When the line with "Open the VR" appears below, start repeating lines exactly, and keep going through the line with "Open the More filter dropdown"; add nothing outside that span.

## DATA FOR ANALYSIS
========

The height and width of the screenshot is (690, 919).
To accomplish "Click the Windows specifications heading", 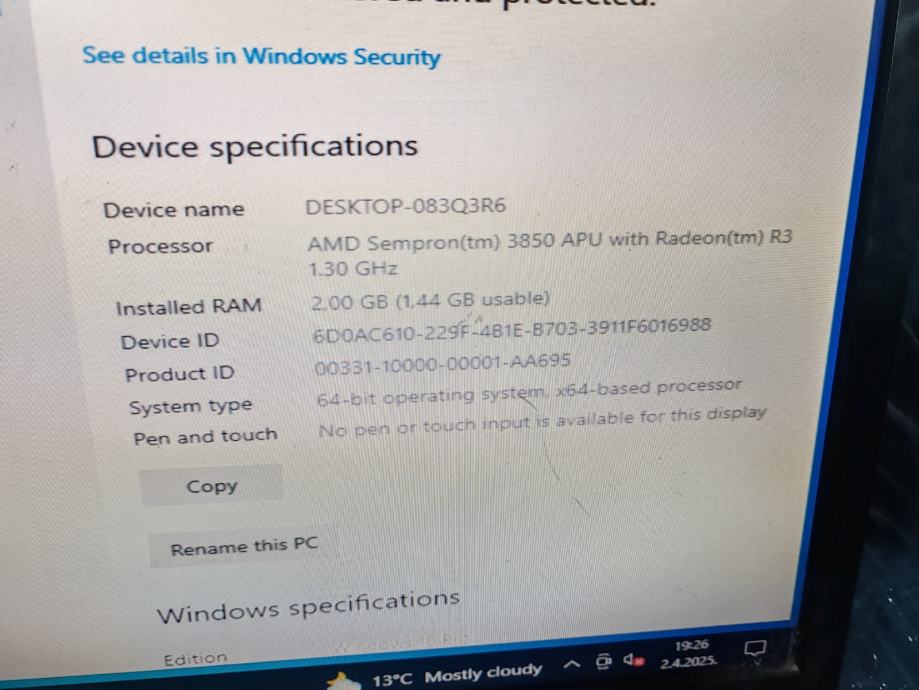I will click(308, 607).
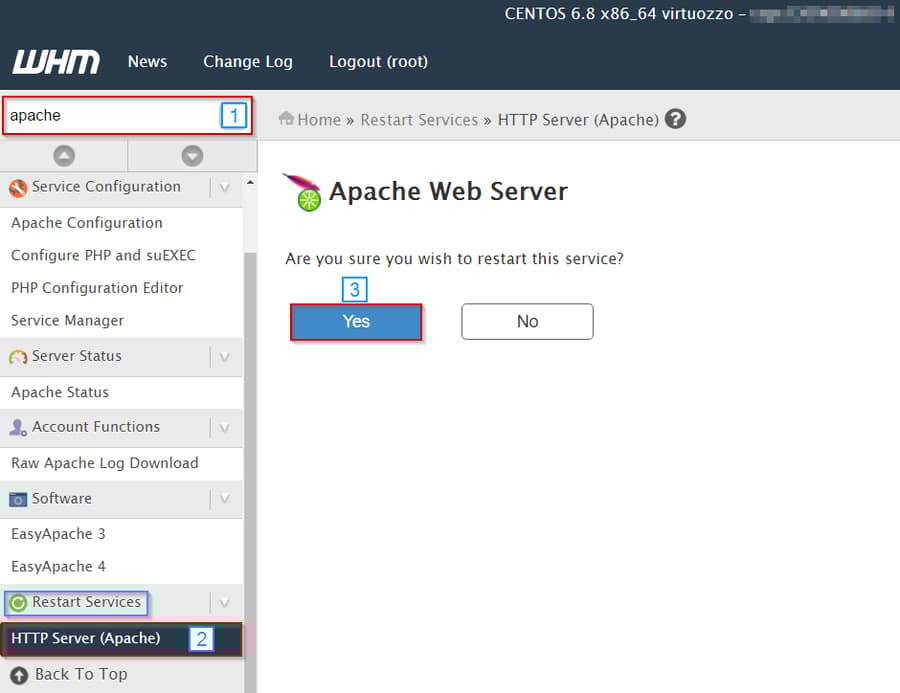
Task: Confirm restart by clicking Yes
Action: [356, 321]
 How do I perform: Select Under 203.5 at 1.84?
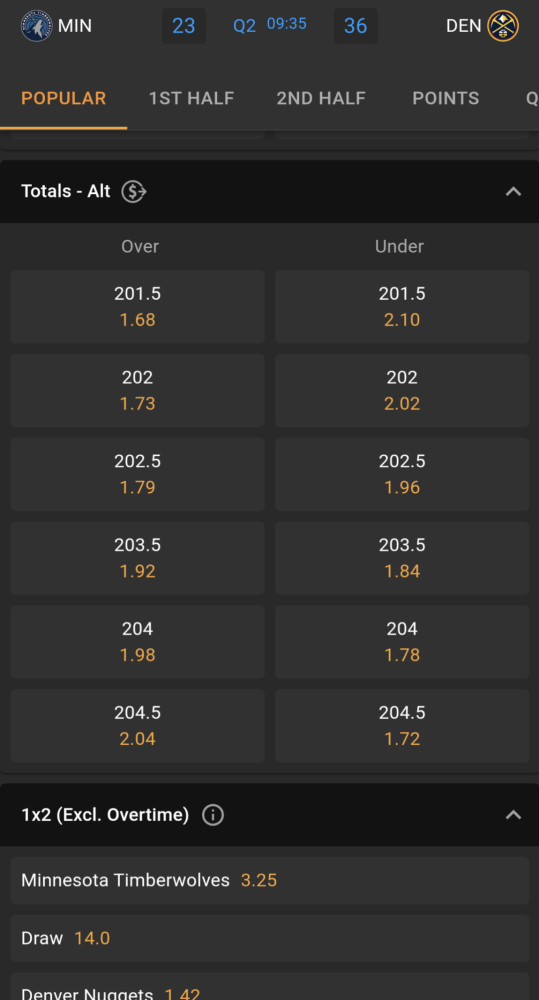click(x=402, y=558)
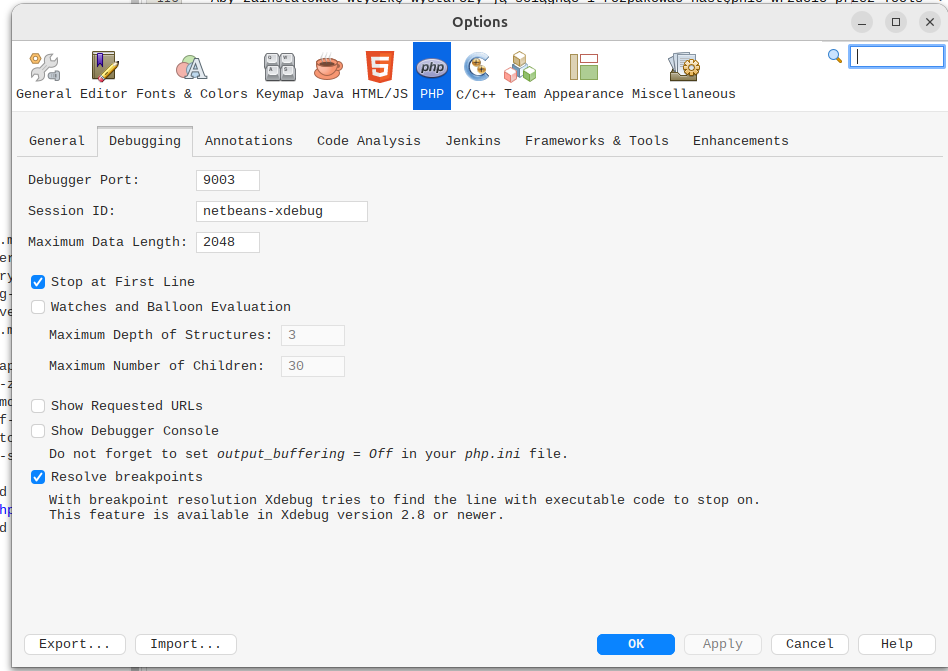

========

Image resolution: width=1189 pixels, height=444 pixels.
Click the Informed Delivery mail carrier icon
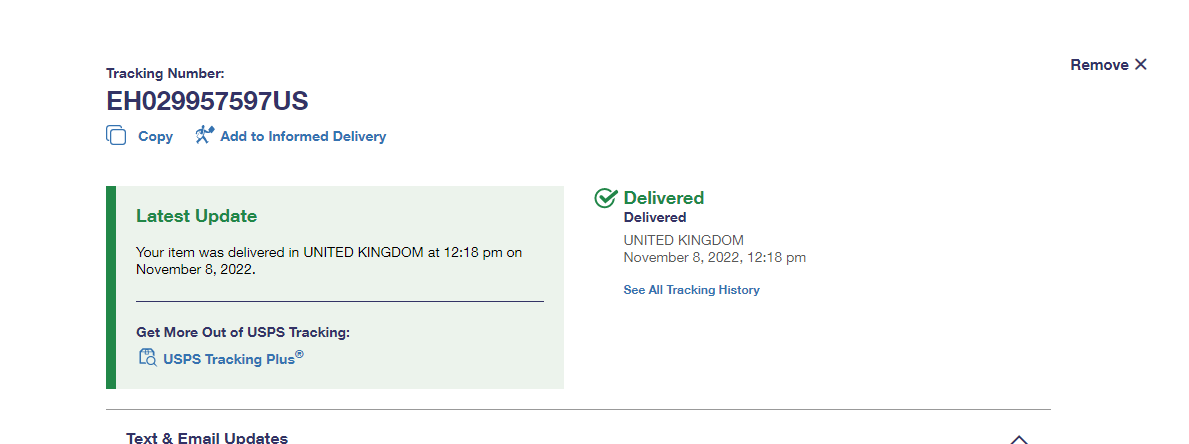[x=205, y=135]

========

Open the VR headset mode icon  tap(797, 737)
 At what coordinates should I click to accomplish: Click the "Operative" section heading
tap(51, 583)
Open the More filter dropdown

========

## EXERCISE RESPONSE
Open the VR headset mode icon  tap(797, 737)
 At what coordinates should I click to accomplish: Click the "Operative" section heading
tap(51, 583)
Open the More filter dropdown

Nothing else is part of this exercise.